CONCENTRATION-TIME PROFILES OF ETHANOL IN ARTERIAL AND VENOUS BLOOD AND END-EXPIRED BREATH DURING AND AFTER INTRAVENOUS INFUSION

Ethanol (0.40 g/kg) was administered to 13 healthy men by intravenous (i.v.) infusion at a constant rate for 30 min. The concentrations of ethanol in arterial blood (ABAC), venous blood (VBAC), and end-expired breath (BrAC) were measured at 17 exactly timed intervals. Blood-ethanol was determined by headspace gas chromatography and breath-ethanol was measured with a quantitative infrared analyzer (DataMaster).
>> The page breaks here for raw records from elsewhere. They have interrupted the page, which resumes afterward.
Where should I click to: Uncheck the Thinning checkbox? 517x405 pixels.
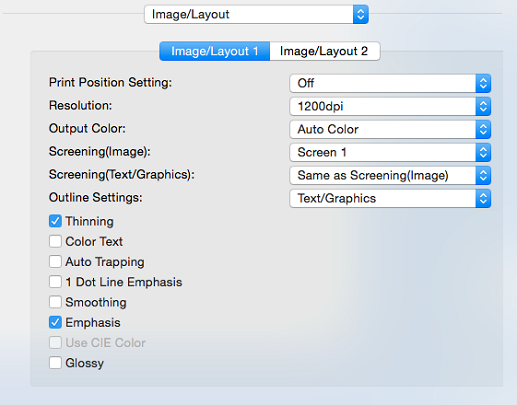click(x=55, y=221)
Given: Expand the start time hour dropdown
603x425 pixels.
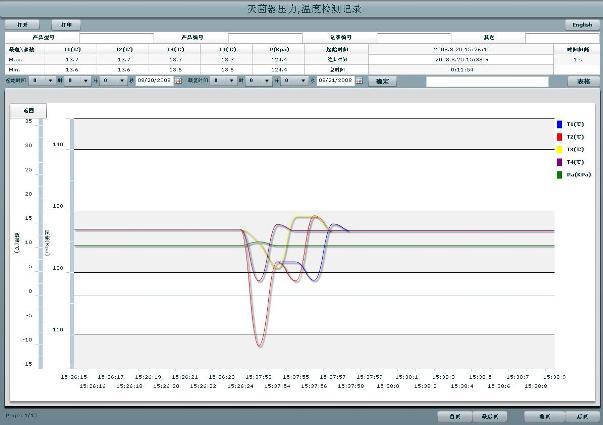Looking at the screenshot, I should click(x=50, y=81).
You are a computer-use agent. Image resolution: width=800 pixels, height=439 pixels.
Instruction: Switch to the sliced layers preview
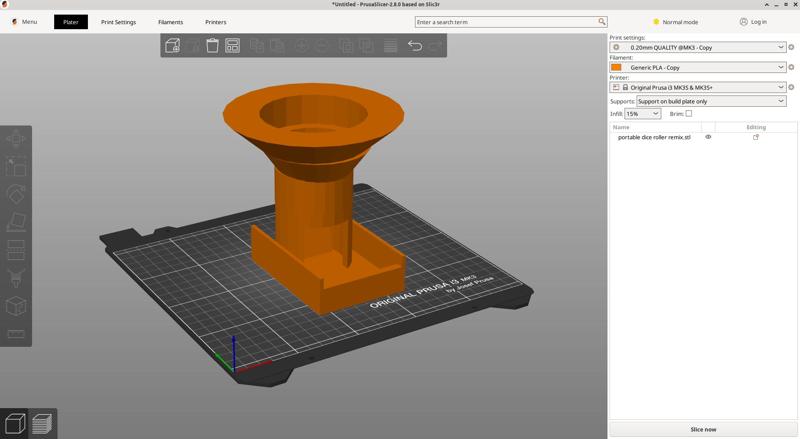click(41, 424)
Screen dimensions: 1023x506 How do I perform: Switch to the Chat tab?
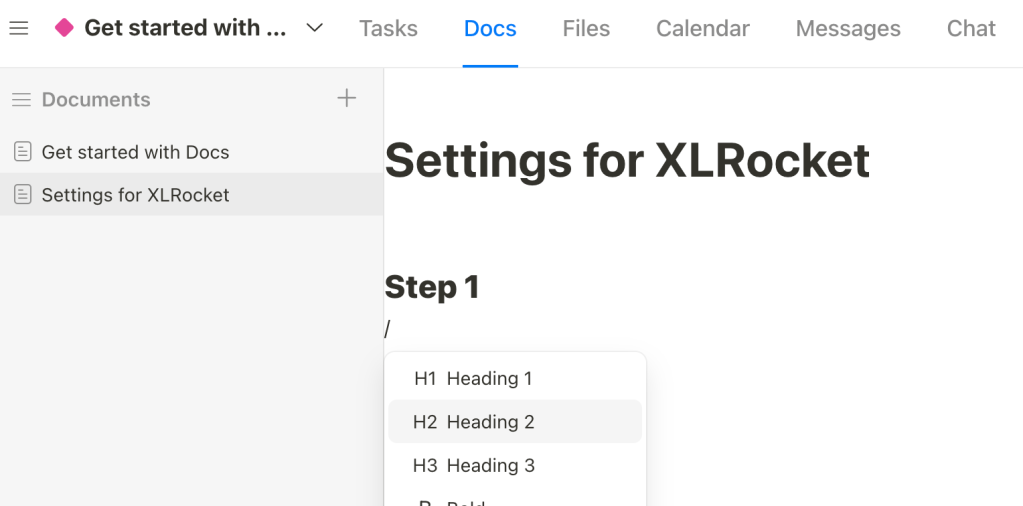[x=971, y=29]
BrAC was multiplied by 2300 to estimate the concentrations of alcohol in blood. During the infusion of ethanol, ABAC exceeded VBAC by about 10 mg/dL on the average and ABAC was also higher than BrAC x 2300 by about 4 mg/dL on average. When infusion of alcohol ended, ABAC, VBAC, and BrAC were 94.8 +/- 2.06 (+/- SE), 84.7 +/- 1.54, and 89.3 +/- 2.10 mg/dL, respectively. The concentrations of alcohol in blood (ABAC and VBAC) and breath decreased abruptly after the administration of alcohol stopped and by 5 min postinfusion, the A-V differences in concentration of ethanol were small or negligible. The mean apparent half-life of the distribution plunge was 7 to 8 min, being about the same for ABAC, VBAC, and BrAC. The disappearance rate of ethanol was 15.5 +/- 0.55 mg/ dL/h (mean +/- SE) for arterial blood, 15.2 +/- 0.49 mg/dL/h for venous blood, and 16.3 +/- 0.73 mg/230 L/h for breath; no significant differences were noted (p > 0.05). We conclude that A-V differences in the concentration of ethanol exist during the loading phase but are rapidly abolished when the administration of ethanol terminates. In the post-absorptive phase of ethanol kinetics, when alcohol has mixed with the total body water, VBAC exceeds ABAC by about 1-2 mg/100 mL on average.